The only source I could find for which states allocate their delegates by what means is here. I can’t vouch for its accuracy, but it seems pretty thorough and up-to-date.
If it’s correct, California, which has the most delegates, does WTA in each CD and for its statewide delegates, while Texas, with the second-largest number, allocates its delegates proportionally. New York, with the third-most delegates, is WTA for those CDs (and for the statewide delegates) where the winner clears 50%; where nobody gets 50%, it distributes the delegates proportionally.
It allows a primary winner to gain a heavy majority of the delegates in a state. For instance, Newt got 23 of South Carolina’s 25 delegates, even though it’s not a pure WTA state, but rather uses the same breakdown as California does.
So there is lots of room for wide swings in the delegate count in most states.
Tonight’s debate didn’t have the KO people were expecting. I will say, I suspect the phrase “self-deportation” is likely to create a lot of problems for Romney.
At this point it appears the primary is Newt’s to lose. Romney will probably make it a tight contest.

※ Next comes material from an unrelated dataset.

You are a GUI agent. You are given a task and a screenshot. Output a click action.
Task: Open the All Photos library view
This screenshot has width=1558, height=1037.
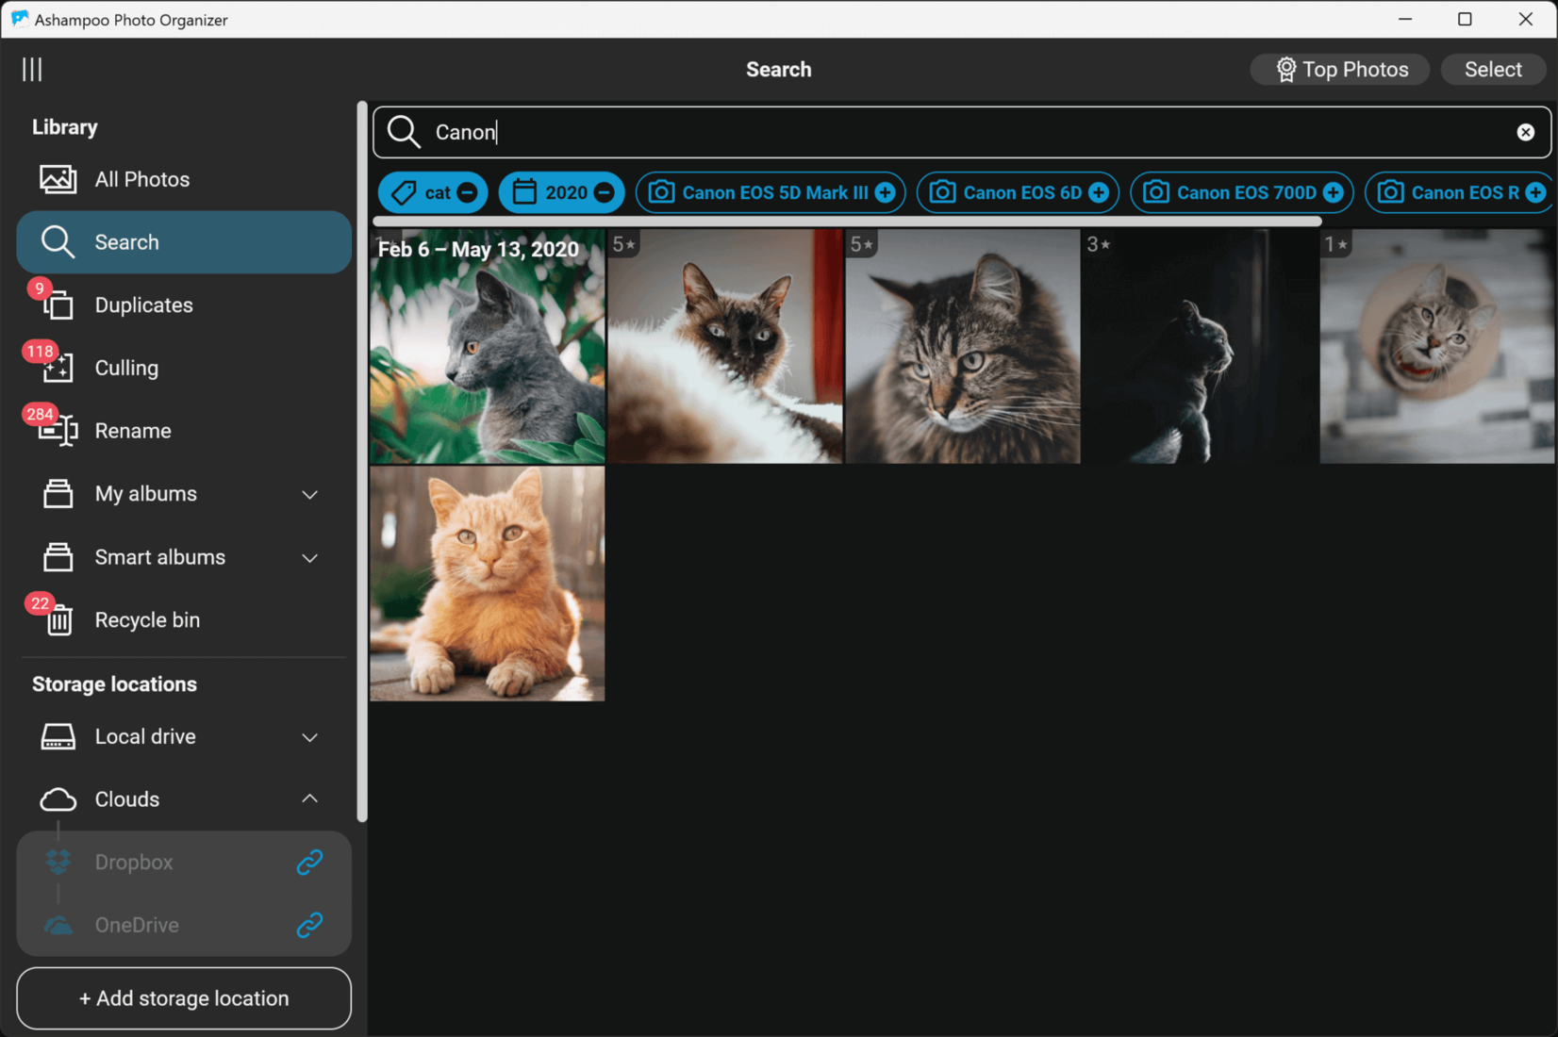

I don’t see Paul having much impact.
And the former Senator from Pennsylvania doesn’t have much of an organization in the state. Santorum will really have to be spread thin to see any results there. I think this could create a sticky situation for everyone.
I have been mildly surprised at just how mediocre Romney has been in these debates. His counter attacks are ham-fisted and completely unoriginal, he has nothing but canned statements for softball questions like “Why should conservatives vote for you?”, and when he’s playing defense he just stumbles through a series of pre-recorded platitudes. When that mediocrity is contrasted with Gingrich–who, with his ability to turn the entire conversation on a dime, seems to be holding the audience in the palm of his hand–it becomes an even bigger lodestone.
I’m not convinced that debates really matter much in the general election, but they sure seem to have made a difference in the primaries. Based on that, I agree Florida is Newt’s to lose.
Yeah, if Mitt Romney couldn’t beat John McCain – not exactly someone who lights up a room himself – in 2008, what’s so New and Improved about him this year?
I know this is wrong, but this stuff is so entertaining. I get wound up every election year. RTFirefly, pass me the popcorn?